The opening of the record is thunderous, clashing multiple instruments together into one dynamically beautiful song. “Follow The Leader” helps set the tone of the album, but it’s just an umbrella. No song across Hang sounds remotely similar to the next, although they might all have a similar, booming atmosphere. This record moves much like a 70’s or 80’s dance pop record, but without all the synth and instead cleverly attributing instruments to sing their own parts. It’s a bit like the wild vision of David Bowie meets the modern timbre of pop music, but without all the synths. “Avalon” sounds straight out of a musical, with soaring vocals in the chorus and a creeping piano lead to keep the song bouncing along. Hell, I can imagine lyrics running across a television screen with a choreographed dance scene. “Mrs. Adams” is very much in the same light, with an overall motif to keep the songs presence alive, utilizing a vibrant opening that transforms midway into a decorative, almost mournful track without even having the listener know what happened. Needless to say, Foxygen create journeys, not just songs.

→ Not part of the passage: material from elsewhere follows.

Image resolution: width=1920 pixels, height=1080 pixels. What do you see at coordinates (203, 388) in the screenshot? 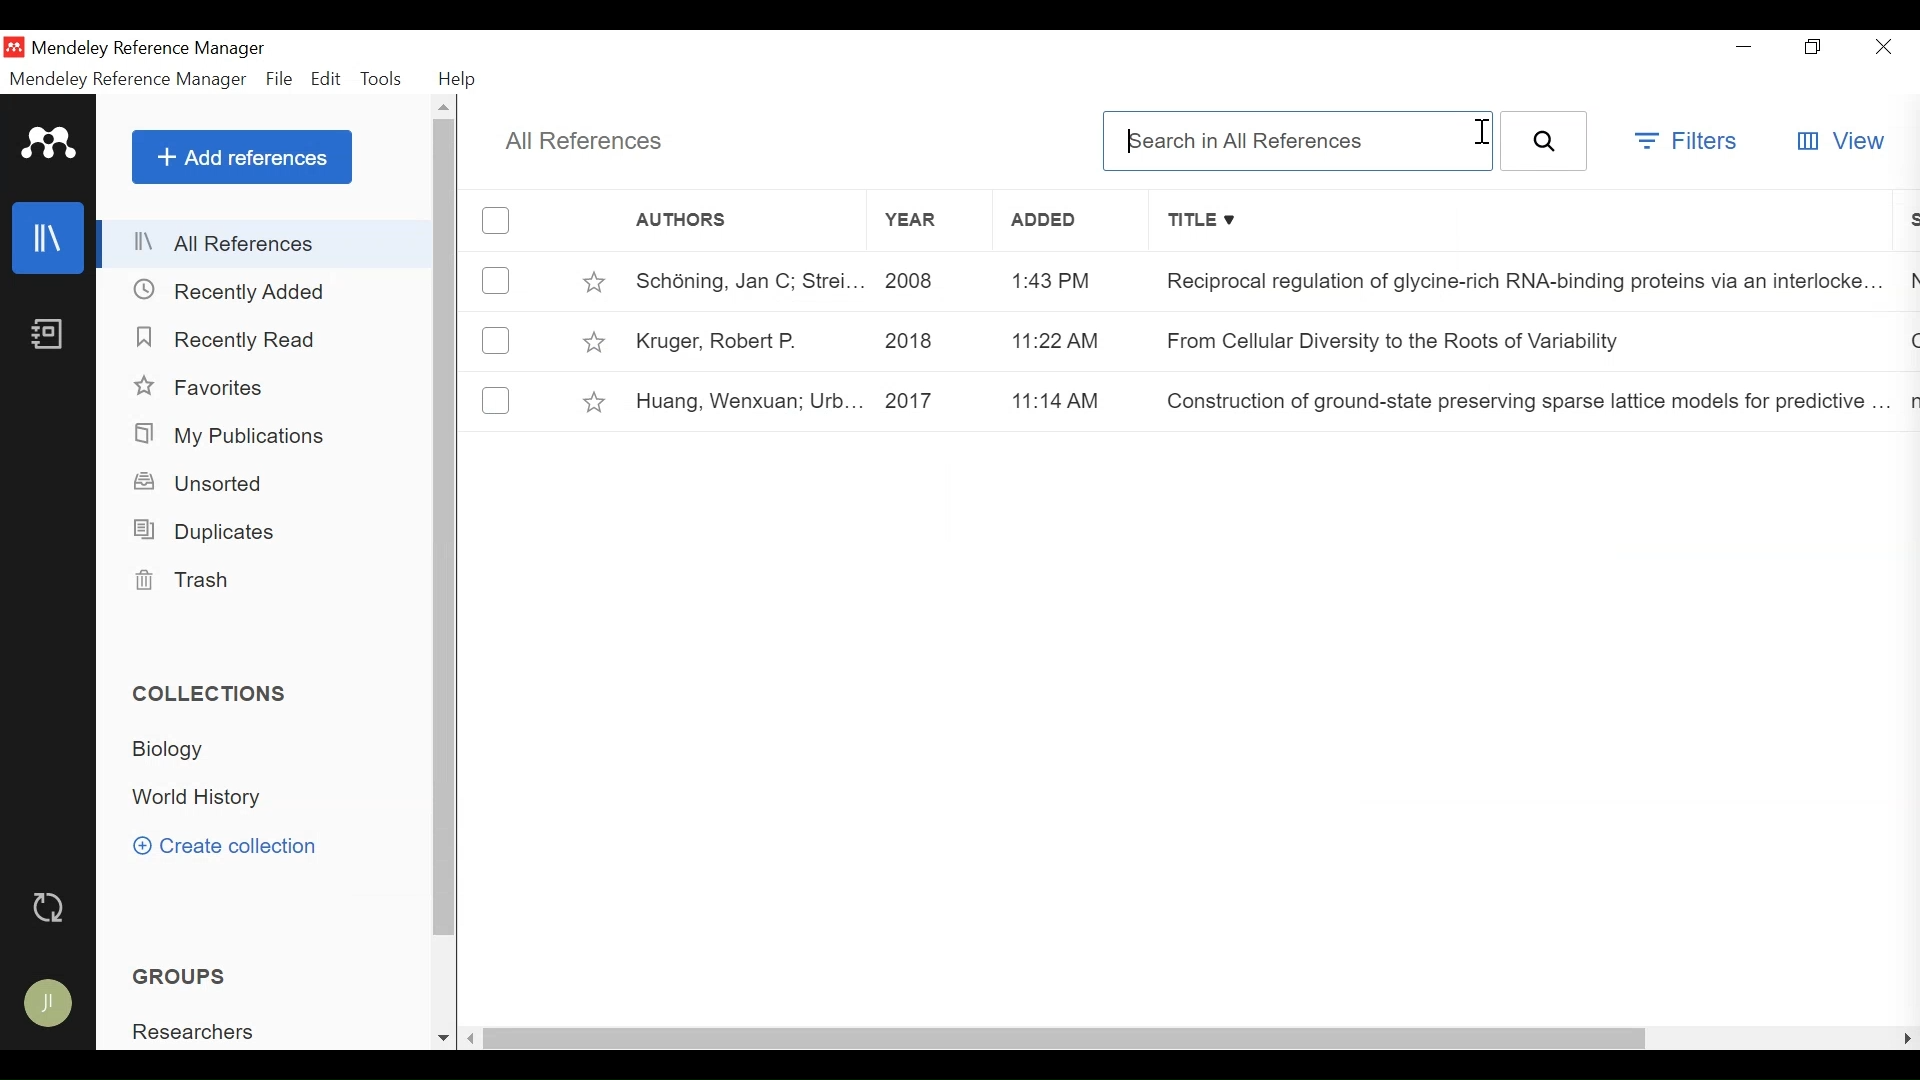
I see `Favorites` at bounding box center [203, 388].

And that is why this band just has a certain vibe to them. The only way I can describe it is walking down a crowded street and you see two individuals with a ready to attend and play at your business party vibe. It’s like if the Blues Brothers were just a bit more open to bedazzling their suits. There’s a deceptive mysteriousness to them, but really Foxygen’s two musical creators are willing to open your mind, their souls and let the two mingle. Somewhere in that exotic dance is Hang.
For as vigorous as the opening was, there are songs that are more reflective, like “Trauma.” The song is a bit less energetic, but it packs more emotion into the arrangements, utilizing more drawn out strings instead of the staccato progressions found in the energetic tracks. Everyone has their own grief and trauma, that’s the overall idea behind the lyrics, but finding a way to discuss them can reopen the vessels to love. While the song’s idea is great, it’s a bit hefty, long and overdrawn; definitely being one of the tracks that sticks out in comparison to the rest. This is especially reinforced with the quick paced “Upon A Hill” which progressively picks up the pace with more intriguing instrumentals running along with the beat. But there is something a bit different with some of the latter tracks and their pacing in comparison to the front half. The songs feel a bit less ready for anything and more just, there. Like a slow dance you are half doing because all of the adrenaline running through your veins.
With so many interesting layers in it, Hang presents itself as a lovable record set on helping you find something to take from it. Each track is scattered with a variety of sonically accented rhythms that it is hardly fare not to dissect every 35 seconds of the record. Going into Foxygen’s catalogue only makes it more incredible to hear Hang because it showcases a band still being able to pack a punch with their music, no matter how mind boggling their arrangements may be.